Lexico-Morphology (<TAN-A-lm>)

Lexico-Morphology (<TAN-A-lm>)
Prev	Chapter 6. Class-2 TAN Files, Annotations of Texts	Next

Lexico-Morphology (`<TAN-A-lm>`)

TAN-A-lm files are used to annotate the lexical and morphological character of individual tokens or morphemes.

These files have two kinds of dependencies: a class 1 source (optional) and the grammatical rules defined in one or more TAN-mor files. This section therefore should be read in close conjunction with the section called “Morphological Concepts and Patterns (TAN-mor)”).

TAN-A-lm files are either source-specific or language-specific. Source-specific TAN-A-lm files depend exclusively upon one class-1 source. Language-specific TAN-A-lm files depend upon an unknown number of sources. Some language-specific TAN-A-lm files might be based upon a small, specific corpus, others upon a vast, general one. Source-specific TAN-A-lm files are useful for analyzing closely one particular text. Language-specific ones are useful for building language resources for computer applications.

Principles and Assumptions

Editors of TAN-A-lm files should understand the vocabulary and grammar of the languages of their sources. They should have a good sense of the rules established by the lexical and grammatical authorities adopted. They should be familiar with the conventions and assumptions of the TAN-mor files being used.

Although you must assume the point of view of a particular grammar and lexicon, you need not hold to a single one. In addition, you may bring to the analysis your own expertise and supply lexical headwords unattested in published authorities.

Although TAN-A-lm files are simple, they can be laborious to write and edit, more than any other type of TAN file. They can also be hard to read if the morphological codes are cryptic.
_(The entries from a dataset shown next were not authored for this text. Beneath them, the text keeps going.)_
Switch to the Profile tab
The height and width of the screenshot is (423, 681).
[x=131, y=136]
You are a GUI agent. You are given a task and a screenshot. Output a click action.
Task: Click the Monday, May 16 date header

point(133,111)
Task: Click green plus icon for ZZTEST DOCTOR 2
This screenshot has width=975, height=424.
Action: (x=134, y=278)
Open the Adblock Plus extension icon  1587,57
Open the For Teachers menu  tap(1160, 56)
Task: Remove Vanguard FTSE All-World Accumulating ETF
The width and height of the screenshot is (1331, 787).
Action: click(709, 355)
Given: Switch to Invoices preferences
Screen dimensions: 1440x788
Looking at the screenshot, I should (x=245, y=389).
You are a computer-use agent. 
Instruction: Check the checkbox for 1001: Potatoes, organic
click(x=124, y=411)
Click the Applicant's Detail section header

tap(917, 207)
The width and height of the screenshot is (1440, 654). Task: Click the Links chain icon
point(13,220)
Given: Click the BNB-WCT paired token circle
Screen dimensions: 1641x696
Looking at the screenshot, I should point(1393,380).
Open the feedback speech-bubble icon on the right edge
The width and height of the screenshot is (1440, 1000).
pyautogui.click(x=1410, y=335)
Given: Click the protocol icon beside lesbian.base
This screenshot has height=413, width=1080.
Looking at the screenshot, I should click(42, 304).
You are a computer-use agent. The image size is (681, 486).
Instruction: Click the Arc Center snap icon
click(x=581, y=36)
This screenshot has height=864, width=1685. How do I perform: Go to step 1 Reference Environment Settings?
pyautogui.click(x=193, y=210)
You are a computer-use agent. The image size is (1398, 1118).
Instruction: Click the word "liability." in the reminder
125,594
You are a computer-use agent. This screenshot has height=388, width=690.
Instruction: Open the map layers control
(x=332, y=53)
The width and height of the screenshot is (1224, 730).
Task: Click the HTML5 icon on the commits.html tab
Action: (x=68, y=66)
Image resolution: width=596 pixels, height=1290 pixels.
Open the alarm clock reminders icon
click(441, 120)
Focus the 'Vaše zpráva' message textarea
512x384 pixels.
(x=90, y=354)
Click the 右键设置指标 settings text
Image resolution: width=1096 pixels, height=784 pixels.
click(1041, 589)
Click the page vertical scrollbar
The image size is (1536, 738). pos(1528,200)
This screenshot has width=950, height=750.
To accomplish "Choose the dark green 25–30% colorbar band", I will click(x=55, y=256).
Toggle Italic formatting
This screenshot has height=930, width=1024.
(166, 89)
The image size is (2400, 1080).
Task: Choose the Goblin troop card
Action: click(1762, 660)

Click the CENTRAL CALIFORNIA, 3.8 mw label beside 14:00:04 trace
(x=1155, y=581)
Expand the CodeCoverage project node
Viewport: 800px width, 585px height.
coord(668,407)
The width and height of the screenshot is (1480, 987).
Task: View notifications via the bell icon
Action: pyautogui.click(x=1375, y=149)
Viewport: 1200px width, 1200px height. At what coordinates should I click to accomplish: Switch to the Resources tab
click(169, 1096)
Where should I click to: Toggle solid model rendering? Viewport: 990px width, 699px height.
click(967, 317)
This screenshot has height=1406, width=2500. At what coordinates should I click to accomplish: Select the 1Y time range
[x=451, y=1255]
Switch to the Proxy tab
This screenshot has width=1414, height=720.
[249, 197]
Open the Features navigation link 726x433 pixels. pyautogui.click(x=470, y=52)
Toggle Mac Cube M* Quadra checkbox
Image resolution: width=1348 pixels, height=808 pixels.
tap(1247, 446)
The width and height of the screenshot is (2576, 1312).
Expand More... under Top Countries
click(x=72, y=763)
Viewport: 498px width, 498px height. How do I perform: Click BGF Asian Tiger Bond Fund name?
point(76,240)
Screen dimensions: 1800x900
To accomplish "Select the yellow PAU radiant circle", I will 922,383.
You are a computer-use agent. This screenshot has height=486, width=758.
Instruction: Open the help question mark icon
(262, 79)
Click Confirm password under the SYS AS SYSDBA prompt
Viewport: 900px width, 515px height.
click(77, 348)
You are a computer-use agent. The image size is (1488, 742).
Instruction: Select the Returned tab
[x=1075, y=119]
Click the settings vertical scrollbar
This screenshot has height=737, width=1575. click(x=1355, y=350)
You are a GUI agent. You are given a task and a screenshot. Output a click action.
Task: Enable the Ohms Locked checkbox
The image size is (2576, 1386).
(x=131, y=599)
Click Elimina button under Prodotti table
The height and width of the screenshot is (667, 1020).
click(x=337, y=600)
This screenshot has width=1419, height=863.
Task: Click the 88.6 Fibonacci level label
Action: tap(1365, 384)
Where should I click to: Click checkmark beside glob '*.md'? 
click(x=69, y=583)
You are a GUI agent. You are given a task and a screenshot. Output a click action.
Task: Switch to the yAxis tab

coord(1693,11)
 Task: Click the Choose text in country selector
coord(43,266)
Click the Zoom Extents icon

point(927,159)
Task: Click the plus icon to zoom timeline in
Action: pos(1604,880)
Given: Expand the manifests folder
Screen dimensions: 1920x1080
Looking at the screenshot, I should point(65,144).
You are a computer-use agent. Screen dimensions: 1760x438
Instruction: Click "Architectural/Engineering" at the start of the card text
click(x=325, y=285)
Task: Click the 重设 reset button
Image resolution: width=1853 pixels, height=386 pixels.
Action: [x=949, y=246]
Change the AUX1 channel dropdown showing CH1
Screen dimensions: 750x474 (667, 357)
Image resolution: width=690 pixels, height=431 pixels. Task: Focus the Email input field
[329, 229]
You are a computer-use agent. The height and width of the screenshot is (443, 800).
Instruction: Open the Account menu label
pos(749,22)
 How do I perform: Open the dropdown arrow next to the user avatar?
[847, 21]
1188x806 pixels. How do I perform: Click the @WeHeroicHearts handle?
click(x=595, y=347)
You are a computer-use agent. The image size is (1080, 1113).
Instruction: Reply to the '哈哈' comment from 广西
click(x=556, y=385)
It is customary for an editor of a TAN-A-lm file to use tools to create and edit the data.

Root Element and Header

The root element of a lexico-morphological file is TAN-A-lm.

If the file is source-specific, <source> points to the one and only TAN-T(EI) file that is the object of analysis. If the file is language-specific, <for-lang> is used in the declarations section of the <head> to indicate the languages that are covered. For language-specific TAN-A-lm files, this part of the <head> may also include <tok-starts-with> and <tok-is>, which improve performance when validating and processing numerous or large files.

There is at present no mechanism for automatically reconstructing the corpus that underlies a language-specific TAN-A-lm file. Such a mechanism may be provided in a future version of TAN.

<vocabulary-key> takes the elements other class-2 files take (see the section called “Class 2 Metadata (<head>)”. It also permits two elements unique to TAN-A-lm: <lexicon> (optional) and <morphology> (mandatory). Any number of lexica and morphologies may be declared; the order is inconsequential.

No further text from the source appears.